The new google recaptcha v3 had been available for a while now and I was wondering if there is a plan to integrate support for that when using the emailjs.send in the client.

[xr0master]

Hey. We have thought about this several times, and the problem is not technical.

The fact is that v3 has only a hidden captcha, which is why we do not yet see how the SDK can independently take the key and forward it to the server. That is, it will most likely require manual SDK integration with captcha.

Correspondingly, 2 problems appear. First, the complexity of the integration increases, many of our clients will experience problems with this increased complexity. Second, invisible captchas often give a low score, especially for users in incognito. We will simply be flooded with tickets: "nothing works".

We try to create the service to be very simple and intuitive. Starting with simple and open documentation and ending with the dashboard. And invisible captchas don't fit into this concept yet. If you have any ideas, we would love to hear from them.

P.S. I think that this year we will add feature flags, which will allow us to add invisible captcha v3 as an activated feature, which will be at the discretion of customers.

[GoudekettingRM]

Hi @xr0master , thanks for responding.

Even for an invisible captcha, the token has to get generated by a client somewhere. Seeing as for the v2 captcha emailjs.send already sends along the g-recaptcha-token I don't see why this would be an issue. The recaptcha secret is already needed for v2 and can be stored in the GUI on your website. The only thing that has to get added is, like you said the feature flag so that people can choose to use the v3 one (leave the v2 as default for those that want to use captcha before email sending). Then the only thing that the emailjs server has to do upon receiving a bunch of data for an email service with a v3 captcha set, is do a request to the google api: URL: https://www.google.com/recaptcha/api/siteverify METHOD: POST Which takes the recaptcha secret key that is already there and the token that already gets sent.

Second, invisible captchas often give a low score, especially for users in incognito. We will simply be flooded with tickets: "nothing works".

I don't recognize this problem, the apps I've built with the v3 captcha generally give back 0.9 scores and me and my colleague have found it difficult to spoof.
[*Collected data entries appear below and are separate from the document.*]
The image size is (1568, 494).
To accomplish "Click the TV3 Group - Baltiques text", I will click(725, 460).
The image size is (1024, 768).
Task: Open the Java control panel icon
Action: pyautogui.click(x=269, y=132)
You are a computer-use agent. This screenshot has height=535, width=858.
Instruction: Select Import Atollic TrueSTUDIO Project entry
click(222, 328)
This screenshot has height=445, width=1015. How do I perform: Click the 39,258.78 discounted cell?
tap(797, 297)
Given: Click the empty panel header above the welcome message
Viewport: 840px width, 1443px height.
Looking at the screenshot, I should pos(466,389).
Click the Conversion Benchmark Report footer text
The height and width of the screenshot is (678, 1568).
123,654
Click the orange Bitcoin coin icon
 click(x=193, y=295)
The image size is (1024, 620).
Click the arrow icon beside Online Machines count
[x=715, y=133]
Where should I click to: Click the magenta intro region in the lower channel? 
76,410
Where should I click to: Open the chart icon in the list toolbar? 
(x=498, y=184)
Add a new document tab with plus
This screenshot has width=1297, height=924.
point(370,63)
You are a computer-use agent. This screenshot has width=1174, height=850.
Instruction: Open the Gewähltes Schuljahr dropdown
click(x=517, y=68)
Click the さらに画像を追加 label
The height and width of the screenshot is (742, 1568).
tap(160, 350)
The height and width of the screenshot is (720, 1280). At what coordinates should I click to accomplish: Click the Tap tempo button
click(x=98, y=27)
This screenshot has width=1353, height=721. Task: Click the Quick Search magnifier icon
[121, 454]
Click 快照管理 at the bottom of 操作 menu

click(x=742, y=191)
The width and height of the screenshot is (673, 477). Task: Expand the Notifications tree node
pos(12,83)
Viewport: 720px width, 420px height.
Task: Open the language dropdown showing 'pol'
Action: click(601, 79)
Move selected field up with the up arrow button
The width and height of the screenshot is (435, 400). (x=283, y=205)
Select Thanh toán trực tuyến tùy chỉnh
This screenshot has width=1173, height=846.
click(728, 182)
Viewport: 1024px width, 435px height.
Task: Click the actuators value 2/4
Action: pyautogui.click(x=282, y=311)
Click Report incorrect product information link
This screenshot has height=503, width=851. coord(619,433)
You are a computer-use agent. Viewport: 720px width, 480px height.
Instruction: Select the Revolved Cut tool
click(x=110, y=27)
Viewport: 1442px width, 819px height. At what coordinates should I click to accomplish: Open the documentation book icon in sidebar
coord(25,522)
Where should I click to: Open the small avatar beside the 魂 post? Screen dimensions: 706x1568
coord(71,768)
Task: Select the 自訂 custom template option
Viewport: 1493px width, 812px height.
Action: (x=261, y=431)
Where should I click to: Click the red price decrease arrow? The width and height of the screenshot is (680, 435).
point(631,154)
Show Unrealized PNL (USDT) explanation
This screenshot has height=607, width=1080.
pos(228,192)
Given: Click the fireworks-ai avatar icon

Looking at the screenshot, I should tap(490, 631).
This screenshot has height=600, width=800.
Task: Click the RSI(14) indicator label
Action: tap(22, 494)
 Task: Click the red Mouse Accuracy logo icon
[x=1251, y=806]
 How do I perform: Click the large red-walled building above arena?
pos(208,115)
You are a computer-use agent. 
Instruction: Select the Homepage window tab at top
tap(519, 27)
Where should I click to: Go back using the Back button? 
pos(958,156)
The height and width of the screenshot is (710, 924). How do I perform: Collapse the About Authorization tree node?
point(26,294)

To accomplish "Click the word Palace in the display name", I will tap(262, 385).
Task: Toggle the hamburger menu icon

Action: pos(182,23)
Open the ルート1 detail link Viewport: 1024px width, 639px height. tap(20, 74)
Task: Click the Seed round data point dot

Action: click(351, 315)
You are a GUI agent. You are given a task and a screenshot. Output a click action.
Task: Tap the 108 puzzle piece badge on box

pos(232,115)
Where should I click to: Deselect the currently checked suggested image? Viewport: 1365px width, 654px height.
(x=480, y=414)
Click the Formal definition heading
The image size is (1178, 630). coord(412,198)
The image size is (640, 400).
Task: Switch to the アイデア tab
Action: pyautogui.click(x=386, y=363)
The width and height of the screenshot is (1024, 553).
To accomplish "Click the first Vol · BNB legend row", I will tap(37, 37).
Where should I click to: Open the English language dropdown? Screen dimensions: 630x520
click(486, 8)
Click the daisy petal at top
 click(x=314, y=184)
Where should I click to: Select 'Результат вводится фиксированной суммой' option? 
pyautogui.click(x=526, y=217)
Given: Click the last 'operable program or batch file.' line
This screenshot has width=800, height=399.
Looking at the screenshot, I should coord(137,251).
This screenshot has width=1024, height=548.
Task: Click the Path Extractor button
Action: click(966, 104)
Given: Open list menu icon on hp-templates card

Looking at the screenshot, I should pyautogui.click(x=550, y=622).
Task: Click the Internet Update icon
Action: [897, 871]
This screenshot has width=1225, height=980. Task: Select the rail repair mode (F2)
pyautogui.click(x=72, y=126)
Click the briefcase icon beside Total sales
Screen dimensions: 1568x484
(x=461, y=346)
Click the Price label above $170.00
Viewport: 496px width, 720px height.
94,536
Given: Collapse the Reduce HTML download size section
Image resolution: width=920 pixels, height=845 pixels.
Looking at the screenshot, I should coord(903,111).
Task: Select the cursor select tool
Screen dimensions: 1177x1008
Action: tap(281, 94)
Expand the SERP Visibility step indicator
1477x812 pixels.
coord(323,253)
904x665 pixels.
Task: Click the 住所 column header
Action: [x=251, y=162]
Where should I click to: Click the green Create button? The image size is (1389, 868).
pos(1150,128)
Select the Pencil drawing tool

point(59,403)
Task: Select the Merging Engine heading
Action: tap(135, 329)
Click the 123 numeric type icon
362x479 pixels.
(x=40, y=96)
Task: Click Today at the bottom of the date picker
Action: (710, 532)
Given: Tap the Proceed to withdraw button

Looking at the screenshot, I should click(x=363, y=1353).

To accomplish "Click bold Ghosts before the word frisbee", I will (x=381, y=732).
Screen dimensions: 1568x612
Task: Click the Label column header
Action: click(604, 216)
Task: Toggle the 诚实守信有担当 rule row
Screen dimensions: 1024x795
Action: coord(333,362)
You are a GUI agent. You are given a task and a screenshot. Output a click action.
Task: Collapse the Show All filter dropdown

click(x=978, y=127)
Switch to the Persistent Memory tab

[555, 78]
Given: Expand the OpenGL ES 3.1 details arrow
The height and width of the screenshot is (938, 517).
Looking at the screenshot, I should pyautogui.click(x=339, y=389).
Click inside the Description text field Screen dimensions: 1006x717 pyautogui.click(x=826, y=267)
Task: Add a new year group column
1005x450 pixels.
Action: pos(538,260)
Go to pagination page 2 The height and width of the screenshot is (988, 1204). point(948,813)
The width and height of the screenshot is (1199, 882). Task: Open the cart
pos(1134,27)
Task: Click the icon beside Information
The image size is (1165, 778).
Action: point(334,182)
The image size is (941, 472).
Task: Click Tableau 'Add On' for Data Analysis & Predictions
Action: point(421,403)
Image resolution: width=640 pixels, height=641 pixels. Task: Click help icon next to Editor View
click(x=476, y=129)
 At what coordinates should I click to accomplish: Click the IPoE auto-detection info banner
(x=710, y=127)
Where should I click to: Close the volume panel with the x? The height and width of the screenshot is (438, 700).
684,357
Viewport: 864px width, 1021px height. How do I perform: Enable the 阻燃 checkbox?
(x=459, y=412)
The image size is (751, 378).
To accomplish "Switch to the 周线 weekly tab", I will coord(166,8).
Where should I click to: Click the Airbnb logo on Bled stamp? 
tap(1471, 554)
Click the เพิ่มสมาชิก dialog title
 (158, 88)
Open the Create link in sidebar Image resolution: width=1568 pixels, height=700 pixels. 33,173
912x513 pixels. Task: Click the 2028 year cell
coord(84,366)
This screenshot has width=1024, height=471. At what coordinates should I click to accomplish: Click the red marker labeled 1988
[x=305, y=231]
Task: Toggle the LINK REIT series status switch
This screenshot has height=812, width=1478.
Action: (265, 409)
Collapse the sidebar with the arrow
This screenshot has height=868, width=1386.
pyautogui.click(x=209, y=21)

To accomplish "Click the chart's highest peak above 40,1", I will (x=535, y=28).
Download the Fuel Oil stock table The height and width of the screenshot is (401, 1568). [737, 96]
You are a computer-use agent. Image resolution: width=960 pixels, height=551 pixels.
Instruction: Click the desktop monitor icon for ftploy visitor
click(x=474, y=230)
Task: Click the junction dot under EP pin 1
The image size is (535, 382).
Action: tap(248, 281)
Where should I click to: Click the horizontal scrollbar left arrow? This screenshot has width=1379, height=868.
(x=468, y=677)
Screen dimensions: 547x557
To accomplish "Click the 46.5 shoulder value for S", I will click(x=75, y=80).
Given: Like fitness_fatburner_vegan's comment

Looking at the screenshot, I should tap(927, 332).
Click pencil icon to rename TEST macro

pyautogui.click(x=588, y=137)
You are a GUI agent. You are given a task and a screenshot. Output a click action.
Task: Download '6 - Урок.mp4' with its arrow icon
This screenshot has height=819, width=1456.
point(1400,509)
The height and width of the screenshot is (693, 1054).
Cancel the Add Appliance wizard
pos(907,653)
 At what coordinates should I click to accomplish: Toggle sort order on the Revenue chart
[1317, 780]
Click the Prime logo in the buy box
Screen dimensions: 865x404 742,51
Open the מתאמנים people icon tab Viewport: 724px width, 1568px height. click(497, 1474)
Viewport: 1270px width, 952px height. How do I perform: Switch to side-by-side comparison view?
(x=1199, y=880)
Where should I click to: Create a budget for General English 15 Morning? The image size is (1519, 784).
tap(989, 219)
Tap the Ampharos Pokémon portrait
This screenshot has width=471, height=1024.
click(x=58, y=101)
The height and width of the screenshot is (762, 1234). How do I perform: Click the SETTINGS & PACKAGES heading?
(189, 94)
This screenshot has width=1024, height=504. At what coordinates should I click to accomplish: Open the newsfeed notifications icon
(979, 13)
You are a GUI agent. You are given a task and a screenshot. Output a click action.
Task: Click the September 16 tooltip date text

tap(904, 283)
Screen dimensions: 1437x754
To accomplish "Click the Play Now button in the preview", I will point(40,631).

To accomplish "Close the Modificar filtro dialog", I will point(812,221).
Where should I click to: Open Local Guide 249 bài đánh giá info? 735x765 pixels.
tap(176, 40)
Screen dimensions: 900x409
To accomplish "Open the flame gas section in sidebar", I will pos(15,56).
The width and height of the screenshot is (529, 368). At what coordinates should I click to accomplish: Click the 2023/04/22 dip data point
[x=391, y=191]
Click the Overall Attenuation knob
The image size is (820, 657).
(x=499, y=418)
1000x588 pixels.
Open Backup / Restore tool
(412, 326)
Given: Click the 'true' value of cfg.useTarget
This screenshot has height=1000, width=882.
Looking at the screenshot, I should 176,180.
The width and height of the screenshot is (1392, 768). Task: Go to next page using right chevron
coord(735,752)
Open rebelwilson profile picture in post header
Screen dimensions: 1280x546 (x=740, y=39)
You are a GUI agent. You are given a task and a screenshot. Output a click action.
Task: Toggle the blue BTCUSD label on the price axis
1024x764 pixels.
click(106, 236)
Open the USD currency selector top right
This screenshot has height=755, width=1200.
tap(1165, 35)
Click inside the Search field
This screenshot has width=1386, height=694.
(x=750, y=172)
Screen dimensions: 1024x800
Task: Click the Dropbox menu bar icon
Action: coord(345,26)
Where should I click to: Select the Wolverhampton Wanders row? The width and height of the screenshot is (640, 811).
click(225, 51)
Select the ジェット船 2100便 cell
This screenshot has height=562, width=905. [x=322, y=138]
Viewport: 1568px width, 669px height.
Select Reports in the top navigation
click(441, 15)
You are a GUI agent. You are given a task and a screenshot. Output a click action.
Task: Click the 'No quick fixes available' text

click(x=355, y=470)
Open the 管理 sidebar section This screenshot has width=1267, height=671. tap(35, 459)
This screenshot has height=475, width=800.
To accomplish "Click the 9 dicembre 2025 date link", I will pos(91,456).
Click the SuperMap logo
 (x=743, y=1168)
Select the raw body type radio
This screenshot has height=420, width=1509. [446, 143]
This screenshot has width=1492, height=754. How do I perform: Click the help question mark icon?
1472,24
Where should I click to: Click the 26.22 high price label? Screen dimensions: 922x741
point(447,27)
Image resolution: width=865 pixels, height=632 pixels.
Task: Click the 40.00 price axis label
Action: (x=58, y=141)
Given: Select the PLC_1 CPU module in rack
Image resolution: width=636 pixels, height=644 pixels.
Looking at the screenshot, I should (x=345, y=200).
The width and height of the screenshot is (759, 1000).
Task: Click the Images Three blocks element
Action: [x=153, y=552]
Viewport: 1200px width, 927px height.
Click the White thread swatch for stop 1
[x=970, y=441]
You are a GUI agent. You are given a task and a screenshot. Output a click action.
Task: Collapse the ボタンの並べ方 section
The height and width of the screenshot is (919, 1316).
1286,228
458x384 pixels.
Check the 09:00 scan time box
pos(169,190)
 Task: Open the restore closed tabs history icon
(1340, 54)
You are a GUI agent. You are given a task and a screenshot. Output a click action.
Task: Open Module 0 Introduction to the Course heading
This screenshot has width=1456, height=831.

That being said, you can give the users the option to set their threshold in the GUI. That threshold can then get used to interpret the returned score.

Obviously I'm not familiar with all aspects of your services and there might be things that I am overlooking, but I don't have the feeling that a lot has to change in the installable package, as the settings for which captcha a user would want to use and the corresponding secret key are in the emailjs backend/db. Please correct me if I'm wrong though.

[markdost]

Hi there, Sorry for jumping in here so late, but I would really like the option to have v3 as well. Or even if it is possible to have the v2 but then have the option to use the invisible one.